Droop cups (pronounced: Drope) are a type of Little-master cup in the pottery of ancient Greece, produced about 550 to 510 BC, probably mostly in Laconia. A few examples date to the fifth century BC. They are named after John Percival Droop, an English archaeologist, who first recognised the type.

Droop cups have black concave lips, more clearly distinguished from the lower vase body than on other types of Little-master cup. The feet are high; at the upper end they bear a ridge in natural base clay colour and a similar band just below, sometimes slashed. The edge of the base is painted black. The interior of the hollow foot has a broad black band of paint. On the base interior, the black slip is usually interrupted by a stripe deep below the rim; at times a circle at the bottom is also left free of black.

The cups of this type date to about 550 BC. The earliest specimens are completely black, a type that remains in production throughout later developments. Some early examples bear rows of bud-like decorations in the handle area. From c. 540 BC, decoration changes in so far that now the entire vase exterior below the lip and above the foot is decorated with bands, palmettes, leaves, dots, rays, or animal silhouettes. Figural decoration is rare.

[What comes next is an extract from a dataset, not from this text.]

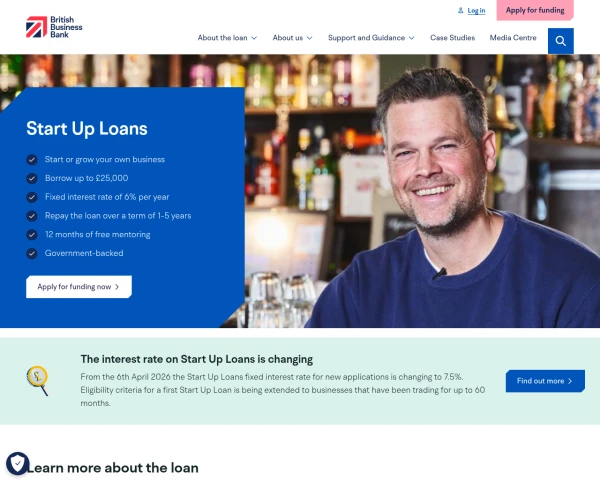Screen dimensions: 600x480
Task: Click the hero photo of smiling man
Action: 422,191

Details of the post-540 decorative style are so similar to cups from Laconia that a connection must be assumed. It is likely that both regions used the same East Greek examples as inspiration. Later, decorative schemes were directly adopted from Sparta. The type goes mostly out of use around 510 BC, although black-slipped cups continue to be made for longer.

==Bibliography==
- John Percival Droop: The dates of the vases called 'Cyrenaic, in: Journal of Hellenic Studies 30, 1910, p. 1–34.
- John Percival Droop: Droop Cups and the Dating of Laconian Pottery, in: Journal of Hellenic Studies 52, 1932, p. 303–304.
- Percy N. Ure: Droop Cups, in: Journal of Hellenic Studies 52, 1932, p. 55–71.
- Percy N. Ure: Droop Cups, Black and Figured, in: Studies presented to David M. Robinson II, 1953, p. 45–
- John Boardman: Schwarzfigurige Vasen aus Athen. Ein Handbuch, Mainz 1977, ISBN 3-8053-0233-9, p. 68–69.
- Berthold Fellmann: in: Kunst der Schale – Kultur des Trinkens, München 1990, p. 23–24. 39–40.